On your first comment below, yes, we need to move beyond the 
RFC2544 latency of a single packet in new work (while keeping the 
intent of earlier work in mind).

On your second point, relaying Scott's comment about hard and fast rules:
I guess I would tend toward reporting the Median for any distribution
(it's not subject to the outliers like mean), but I still believe
that one statistic is not enough - a metric of variation is needed.

Al
(as participant)

> -----Original Message-----
> From: bmwg [mailto:bmwg-bounces@ietf.org] On Behalf Of Marius Georgescu
> Sent: Tuesday, November 10, 2015 12:25 AM
> To: bmwg@ietf.org
> Subject: Re: [bmwg] Mean vs Median
> 
> Hello Al,
> 
> Thank you very much for joining the discussion.
> Please find my comments inline.
> 
> > On Nov 10, 2015, at 10:40, MORTON, ALFRED C (AL) <acmorton@att.com>
> wrote:
> >
> > Hi Marius, Paul, and all who have contributed so far.
> >
> > a quick reply/differing opinion below.
> >
> >> -----Original Message-----
> >> From: bmwg [mailto:bmwg-bounces@ietf.org] On Behalf Of Marius
> >> Georgescu
> > ...
> >>> On Nov 10, 2015, at 02:40, Paul Emmerich <emmericp@net.in.tum.de>
> >> wrote:
> >>>
> >>> Hi,
> >>>
> >>> On 03.11.15 09:45, Stenio Fernandes wrote:
> >>>> a word of caution here... a number of phenomena in computer
> >>>> networks follows a heavy-tailed probability distribution function,
> >>>> which means that there is a non-negligible probability that a
> >>>> random variable will take huge values. these values might be
> >>>> erroneously considered
> >> as outliers.
> >>>
> >>> this is a really important point. I have benchmarked software where
> >> the 99th percentile of the latency is twice the average/median and
> >> the 99.9th percentile ten times the average/median.
> >>
> >> Can you give us more context (test setup; physical/virtualized
> >> tester/DUT; one tester/sender_receiver tester ... ) on these
> >> measurements?
> > [ACM]
> > My understanding (and I've seen some results, but I've had trouble
> > re-locating them) is that both outliers and bimodal distributions are
> > more common in the world of virtual DUTs than they were in the
> > physical/past. Not only does this affect analysis, but the threshold
> > waiting time for packet arrival must be chosen carefully to even
> > measure such outliers.

● **GIVEN INSTRUCTION 1**: Transcribe the stretch from "On your second" through "(as participant)" in the mailing-list exchange about mean versus median latency.
● **GIVEN INSTRUCTION 2**: Go on with the mailing-list exchange about mean versus median latency, starting right after its last sentence.
The listing after this text has no part in anything asked here.

● **PROVIDED INFORMATION**:
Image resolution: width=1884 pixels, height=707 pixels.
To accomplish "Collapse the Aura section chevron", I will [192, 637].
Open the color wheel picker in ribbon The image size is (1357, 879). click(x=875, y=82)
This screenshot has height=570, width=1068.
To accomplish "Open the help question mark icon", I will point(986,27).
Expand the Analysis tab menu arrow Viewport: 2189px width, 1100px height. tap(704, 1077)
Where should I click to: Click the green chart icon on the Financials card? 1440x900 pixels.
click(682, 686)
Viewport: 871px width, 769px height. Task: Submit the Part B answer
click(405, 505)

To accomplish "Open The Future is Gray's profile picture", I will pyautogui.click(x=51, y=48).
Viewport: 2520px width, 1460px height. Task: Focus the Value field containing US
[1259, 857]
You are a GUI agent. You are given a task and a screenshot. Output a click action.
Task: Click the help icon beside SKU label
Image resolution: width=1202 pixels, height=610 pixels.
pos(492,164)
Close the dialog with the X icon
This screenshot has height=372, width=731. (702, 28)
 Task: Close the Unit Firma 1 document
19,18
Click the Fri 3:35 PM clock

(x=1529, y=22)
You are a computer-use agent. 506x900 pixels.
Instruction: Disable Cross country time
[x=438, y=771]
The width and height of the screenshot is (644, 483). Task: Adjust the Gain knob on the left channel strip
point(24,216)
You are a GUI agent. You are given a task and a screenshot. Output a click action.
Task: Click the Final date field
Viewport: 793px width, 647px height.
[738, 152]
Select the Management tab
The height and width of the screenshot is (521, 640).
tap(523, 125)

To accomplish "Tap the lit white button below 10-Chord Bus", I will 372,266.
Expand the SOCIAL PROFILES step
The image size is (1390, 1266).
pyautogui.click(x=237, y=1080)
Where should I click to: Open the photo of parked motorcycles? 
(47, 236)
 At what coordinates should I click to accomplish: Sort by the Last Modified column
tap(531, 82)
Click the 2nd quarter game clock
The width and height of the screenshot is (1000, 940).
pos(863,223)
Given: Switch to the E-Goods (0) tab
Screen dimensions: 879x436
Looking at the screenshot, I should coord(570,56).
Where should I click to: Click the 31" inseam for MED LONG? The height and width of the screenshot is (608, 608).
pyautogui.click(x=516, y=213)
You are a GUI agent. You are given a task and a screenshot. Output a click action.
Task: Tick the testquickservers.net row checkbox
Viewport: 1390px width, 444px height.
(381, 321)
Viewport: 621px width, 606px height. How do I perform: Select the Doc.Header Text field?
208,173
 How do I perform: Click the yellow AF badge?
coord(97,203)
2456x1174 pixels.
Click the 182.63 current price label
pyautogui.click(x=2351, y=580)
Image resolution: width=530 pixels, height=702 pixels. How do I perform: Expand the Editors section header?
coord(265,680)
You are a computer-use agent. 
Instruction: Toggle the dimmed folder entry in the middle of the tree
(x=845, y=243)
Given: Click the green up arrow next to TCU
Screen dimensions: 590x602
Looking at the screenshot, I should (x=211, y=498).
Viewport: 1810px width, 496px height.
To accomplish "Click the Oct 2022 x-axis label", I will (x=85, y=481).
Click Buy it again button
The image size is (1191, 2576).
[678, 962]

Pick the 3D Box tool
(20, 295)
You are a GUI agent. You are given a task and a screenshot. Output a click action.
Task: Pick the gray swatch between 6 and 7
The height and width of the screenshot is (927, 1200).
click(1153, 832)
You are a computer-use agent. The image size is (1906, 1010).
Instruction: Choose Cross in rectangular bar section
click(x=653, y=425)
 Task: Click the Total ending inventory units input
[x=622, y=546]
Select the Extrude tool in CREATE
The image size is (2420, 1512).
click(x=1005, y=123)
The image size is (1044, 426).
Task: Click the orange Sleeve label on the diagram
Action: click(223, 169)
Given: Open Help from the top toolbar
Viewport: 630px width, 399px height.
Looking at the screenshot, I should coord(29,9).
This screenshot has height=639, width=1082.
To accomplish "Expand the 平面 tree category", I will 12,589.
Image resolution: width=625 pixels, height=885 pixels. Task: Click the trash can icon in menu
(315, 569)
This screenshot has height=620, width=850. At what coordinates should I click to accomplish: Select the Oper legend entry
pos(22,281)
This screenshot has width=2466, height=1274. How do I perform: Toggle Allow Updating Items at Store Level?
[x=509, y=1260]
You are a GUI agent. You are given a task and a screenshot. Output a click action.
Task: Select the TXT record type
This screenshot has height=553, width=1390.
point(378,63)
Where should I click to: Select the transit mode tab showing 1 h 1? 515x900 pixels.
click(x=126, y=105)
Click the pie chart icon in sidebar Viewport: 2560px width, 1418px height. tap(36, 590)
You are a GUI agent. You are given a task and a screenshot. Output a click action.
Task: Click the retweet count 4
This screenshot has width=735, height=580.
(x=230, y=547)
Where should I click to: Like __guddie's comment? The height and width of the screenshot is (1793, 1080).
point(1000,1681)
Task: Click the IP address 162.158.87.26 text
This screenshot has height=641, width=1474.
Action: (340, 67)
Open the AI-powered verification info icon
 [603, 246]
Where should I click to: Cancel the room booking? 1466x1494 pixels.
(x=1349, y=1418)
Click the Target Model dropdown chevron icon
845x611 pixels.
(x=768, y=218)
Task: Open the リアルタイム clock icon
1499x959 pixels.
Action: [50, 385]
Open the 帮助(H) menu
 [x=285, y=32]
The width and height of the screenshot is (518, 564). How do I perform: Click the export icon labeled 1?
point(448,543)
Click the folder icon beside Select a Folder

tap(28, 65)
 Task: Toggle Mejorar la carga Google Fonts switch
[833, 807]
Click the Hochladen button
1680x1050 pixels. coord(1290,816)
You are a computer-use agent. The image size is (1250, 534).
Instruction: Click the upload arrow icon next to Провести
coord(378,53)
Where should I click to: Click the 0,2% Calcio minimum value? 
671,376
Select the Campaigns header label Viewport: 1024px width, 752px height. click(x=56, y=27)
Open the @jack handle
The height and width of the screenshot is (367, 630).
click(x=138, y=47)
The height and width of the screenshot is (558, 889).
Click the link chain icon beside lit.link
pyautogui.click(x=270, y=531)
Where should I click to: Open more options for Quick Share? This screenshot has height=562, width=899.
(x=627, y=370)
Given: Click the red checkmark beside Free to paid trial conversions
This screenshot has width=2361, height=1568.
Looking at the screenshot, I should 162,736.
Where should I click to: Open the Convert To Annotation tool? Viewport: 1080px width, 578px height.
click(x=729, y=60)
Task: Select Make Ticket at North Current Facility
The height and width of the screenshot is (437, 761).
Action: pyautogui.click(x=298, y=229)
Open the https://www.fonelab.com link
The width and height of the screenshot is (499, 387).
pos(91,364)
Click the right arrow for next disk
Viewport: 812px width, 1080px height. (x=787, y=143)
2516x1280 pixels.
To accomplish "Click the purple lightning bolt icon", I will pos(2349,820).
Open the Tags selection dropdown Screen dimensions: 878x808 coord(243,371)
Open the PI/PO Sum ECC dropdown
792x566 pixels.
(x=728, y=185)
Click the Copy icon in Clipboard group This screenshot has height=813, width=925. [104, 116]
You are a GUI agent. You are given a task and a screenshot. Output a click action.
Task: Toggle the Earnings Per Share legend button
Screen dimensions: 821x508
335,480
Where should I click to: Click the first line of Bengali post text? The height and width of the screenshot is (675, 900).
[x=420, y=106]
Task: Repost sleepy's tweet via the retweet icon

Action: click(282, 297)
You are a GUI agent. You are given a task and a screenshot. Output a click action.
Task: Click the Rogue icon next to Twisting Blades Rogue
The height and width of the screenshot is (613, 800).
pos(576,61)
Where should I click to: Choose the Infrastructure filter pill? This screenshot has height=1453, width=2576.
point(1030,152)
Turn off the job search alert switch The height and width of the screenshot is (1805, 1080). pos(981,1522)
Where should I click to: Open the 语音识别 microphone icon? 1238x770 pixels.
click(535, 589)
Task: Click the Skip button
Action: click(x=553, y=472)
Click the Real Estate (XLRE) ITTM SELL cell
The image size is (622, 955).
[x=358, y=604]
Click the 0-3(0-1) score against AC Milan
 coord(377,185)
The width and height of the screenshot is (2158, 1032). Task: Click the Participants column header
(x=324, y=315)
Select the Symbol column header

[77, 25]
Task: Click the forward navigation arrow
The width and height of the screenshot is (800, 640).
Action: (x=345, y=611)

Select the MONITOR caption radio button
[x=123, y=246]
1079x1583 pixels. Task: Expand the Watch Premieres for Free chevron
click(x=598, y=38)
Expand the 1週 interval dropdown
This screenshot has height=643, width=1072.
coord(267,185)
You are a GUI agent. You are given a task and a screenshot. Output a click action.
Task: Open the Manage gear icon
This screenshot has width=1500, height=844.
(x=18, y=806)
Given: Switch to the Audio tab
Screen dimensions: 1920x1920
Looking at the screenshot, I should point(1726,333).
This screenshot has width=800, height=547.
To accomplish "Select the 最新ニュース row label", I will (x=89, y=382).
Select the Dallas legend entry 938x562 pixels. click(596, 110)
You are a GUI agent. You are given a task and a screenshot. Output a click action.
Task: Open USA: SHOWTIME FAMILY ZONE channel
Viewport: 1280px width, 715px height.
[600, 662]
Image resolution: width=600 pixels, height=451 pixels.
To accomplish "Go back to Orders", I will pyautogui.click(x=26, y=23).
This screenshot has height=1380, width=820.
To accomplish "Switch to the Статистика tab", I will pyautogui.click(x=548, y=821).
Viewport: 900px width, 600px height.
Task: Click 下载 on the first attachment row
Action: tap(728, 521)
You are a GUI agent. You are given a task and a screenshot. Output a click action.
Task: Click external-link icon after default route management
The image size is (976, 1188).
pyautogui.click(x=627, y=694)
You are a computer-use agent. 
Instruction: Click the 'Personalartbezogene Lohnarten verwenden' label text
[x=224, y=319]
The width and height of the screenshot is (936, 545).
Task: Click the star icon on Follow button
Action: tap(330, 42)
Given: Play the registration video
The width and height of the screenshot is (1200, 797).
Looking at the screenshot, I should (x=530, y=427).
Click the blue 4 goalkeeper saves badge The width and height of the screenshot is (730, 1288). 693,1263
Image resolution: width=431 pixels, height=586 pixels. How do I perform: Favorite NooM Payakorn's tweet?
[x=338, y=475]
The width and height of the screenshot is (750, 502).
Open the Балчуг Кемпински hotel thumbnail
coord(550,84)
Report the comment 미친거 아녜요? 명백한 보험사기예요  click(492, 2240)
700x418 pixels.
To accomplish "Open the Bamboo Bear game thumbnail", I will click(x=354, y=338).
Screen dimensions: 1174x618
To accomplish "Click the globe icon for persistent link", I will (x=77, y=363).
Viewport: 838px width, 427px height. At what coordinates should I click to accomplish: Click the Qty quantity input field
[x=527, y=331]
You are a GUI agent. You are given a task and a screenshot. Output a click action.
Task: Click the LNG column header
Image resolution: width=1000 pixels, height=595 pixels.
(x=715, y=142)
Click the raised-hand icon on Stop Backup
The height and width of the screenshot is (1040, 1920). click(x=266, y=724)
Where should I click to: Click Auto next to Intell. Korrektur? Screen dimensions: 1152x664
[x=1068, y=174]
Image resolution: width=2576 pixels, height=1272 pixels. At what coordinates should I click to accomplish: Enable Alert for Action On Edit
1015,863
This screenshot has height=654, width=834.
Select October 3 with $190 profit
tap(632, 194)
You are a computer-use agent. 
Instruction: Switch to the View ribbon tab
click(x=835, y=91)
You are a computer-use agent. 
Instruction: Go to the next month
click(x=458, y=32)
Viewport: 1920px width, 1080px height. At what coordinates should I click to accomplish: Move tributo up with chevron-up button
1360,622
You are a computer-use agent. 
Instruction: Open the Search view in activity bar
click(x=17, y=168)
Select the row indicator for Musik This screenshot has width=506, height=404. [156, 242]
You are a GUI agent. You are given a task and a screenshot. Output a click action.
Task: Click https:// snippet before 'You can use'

● **EXERCISE RESULT 1**:
On your second point, relaying Scott's comment about hard and fast rules:
I guess I would tend toward reporting the Median for any distribution
(it's not subject to the outliers like mean), but I still believe
that one statistic is not enough - a metric of variation is needed.

Al
(as participant)

● **EXERCISE RESULT 2**:
> >>
> >>> This is an important performance characteristic for
> >>> latency-sensitive
> >> applications that isn't captured by taking just 20 measurements. So
> >> I'd really like to see a standard that calls for thousands of latency
> >> measurements to capture this properly.
> >>>
> >>
> >> I think we should keep practicality in mind here. If we follow
> >> RFC2544.latency measurement, the frame stream has to be 2 min long.
> >> 2000 min ~ 33h  of testing for just one test sounds unreasonable to
> >> me. I would agree to have a lower bound for the sample size as
> >> RFC2544 actually recommends (n > 20).
> > [ACM]
> > Latency (delay) and delay variation need many single delay
> > measurements to be meaningful. One way to view the variation is for a
> > single flow of packets with spacing that might come from an
> > application, say 20ms spacing for VoIP. Collecting a few thousand of
> such packets should not take so long.
> [MG]
> I think there is one thing that needs clarification. The procedure in
> RFC2544 says:
> 
> “The stream SHOULD be at least 120 seconds in duration.An identifying
> tag SHOULD be included in one frame after 60 seconds with the type of
> tag being implementation dependent.”
> 
> I never got to ask Scott this, but  would it make sense to tag more than
> one frame? If we tag all the frames in the stream, we would have
> (depending on the throughput) thousands of measurements in 60 seconds.
> 
> >
> >>
> >>> You can also get interesting insights into a black-box device by
> >>> looking at histograms/probability density functions. For example,
> >>> you can figure out if the device processes packets in batches,
> >>> estimate the batch size, figure out at which rates interrupt
> >>> moderation algorithms change etc. (This is, of course, not really a
> >>> performance metric, just an interesting insight.)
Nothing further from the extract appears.